China's oldest priest dies at 105

Christians attend Sunday service at Shouwang Church in Beijing in this file photo from October 3, 2010.(Photo: Reuters/Petar Kujundzic)

Not all people get the chance to see a whole century in their lifetimes. One of the few who did was a dedicated man of God in China.

Father Ye Yaomin of Guangzhou, China's oldest priest, was 105 when he passed away in the early morning of Tuesday.

According to UCA News, Father Ye died after parishioners took him home. And for the priest, home was the Immaculate Conception Church in Foshan, Guangdong province.

"He told us that the Church is his home and he has to die in his home," said Sister Chen Jianyin, who had looked after Father Ye for over two decades.

According to Sister Chen, the centenarian priest enjoyed good health until his final weeks. Sensing that his time was near, Father Ye refused to stay in the hospital and instead asked to be taken to the church in his hometown.

Born during the first decade of the 20th century, the elderly priest witnessed the ups and downs of his country, from the end of dynasties, to the outbreak of civil wars, to the rise of a Communist Party suspicious of the Christian faith.

1937 marked the beginning of his religious career, after he travelled to Hong Kong and entered the Southern China Major Seminary, where he stayed for seven years.

He was ordained a priest in 1948, when China was in a period of turmoil.

That year, communist troops took hold of Manchuria, and the next year, Peking, Nanking, and Shanghai fell into their control as well. About a million people were killed until in October 1949, Mao Tse-tung declared the People's Republic of China, which is currently the 29th worst country for Christians according to the World Watch List.

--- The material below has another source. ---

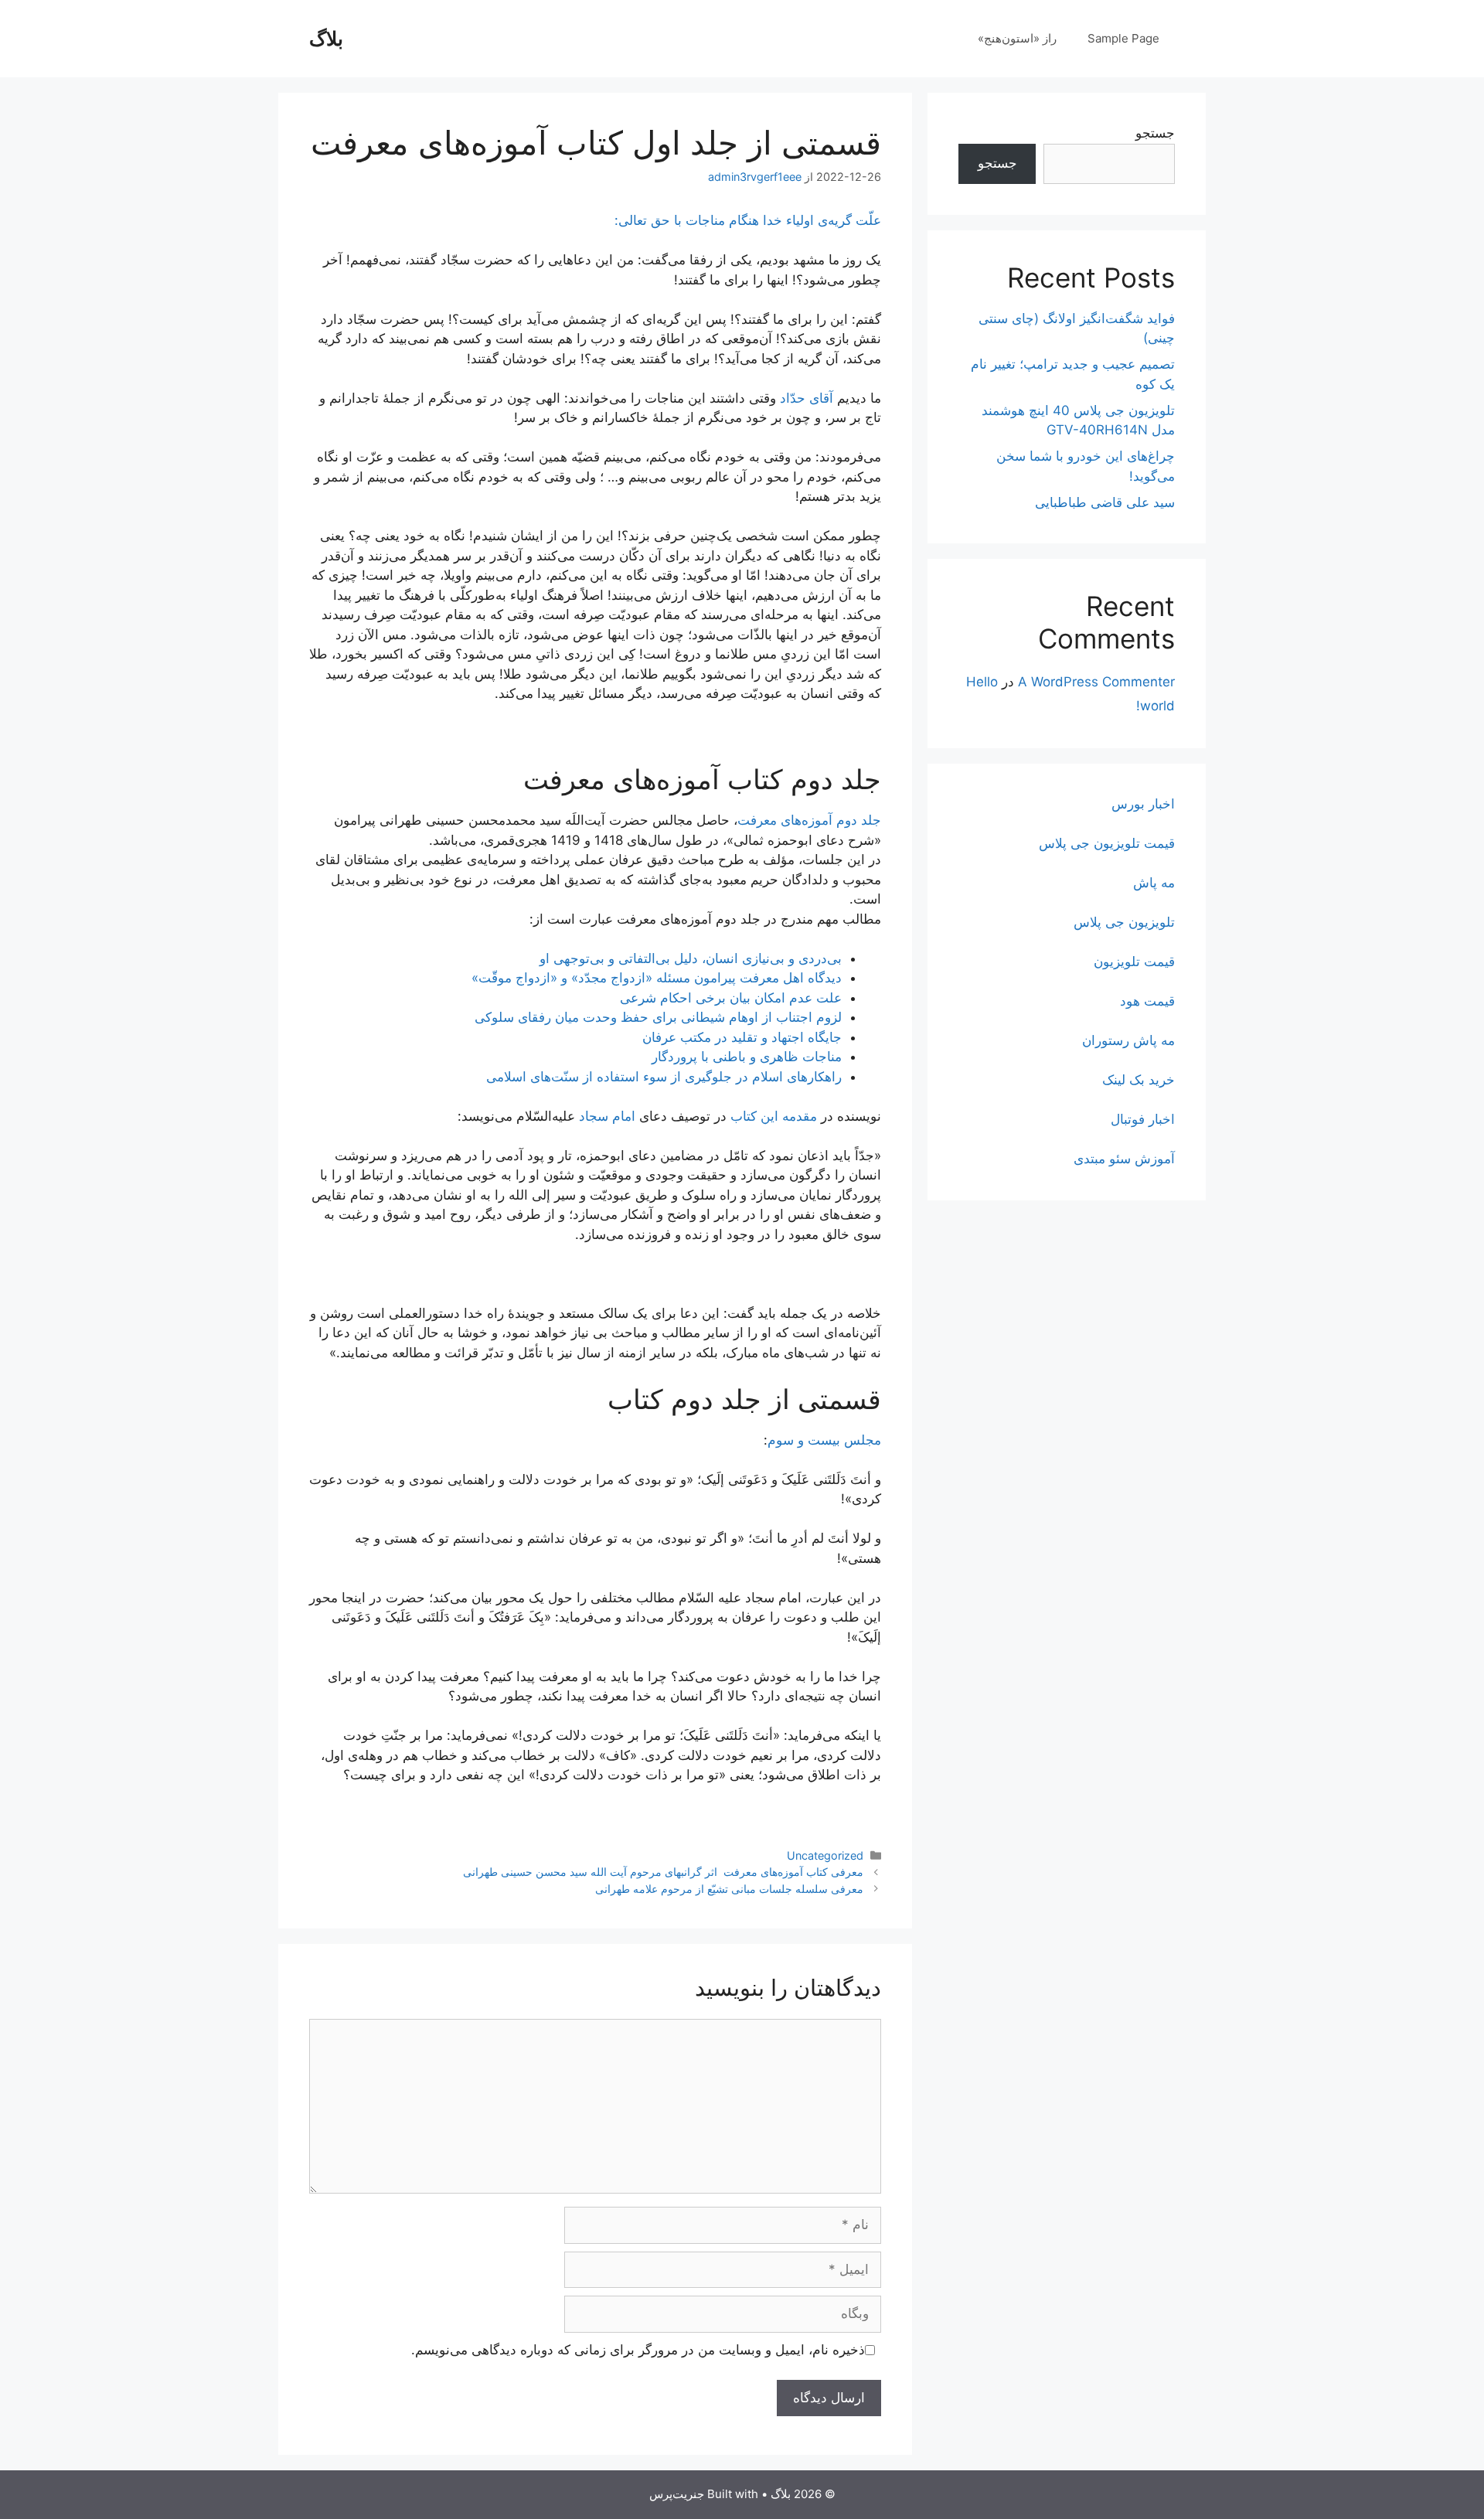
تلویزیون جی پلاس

The communist government banished Father Ye to Qinghai province and ordered him to years of feeding pigs after he was reported and found to have news clippings sent to him by his former classmates in British-ruled Hong Kong.

Although persecuted, Father Ye held no anger for the people who took him from the church and sent him to tend to pigs, UCANews reports.

"He was once asked by some people if he hated the Communist Party for his suffering. He said 'No, hatred is itself a sin'," said Sister Chen.

His years in exile did little to dampen his faith. In 1980, Father Ye was finally able to step foot in his hometown again, by now an old man, and soon began to preach in Foshan's Jiangmen Diocese.

He was repeatedly urged by his relatives to emigrate abroad, but to their pleas, he replied, "China needs priests."

Instead of running away, Father Ye stayed put and busied himself with helping rebuild churches torn down after the Communists came to power. 

Father Ye is scheduled to be interred on Saturday at Foshan's Immaculate Conception Church.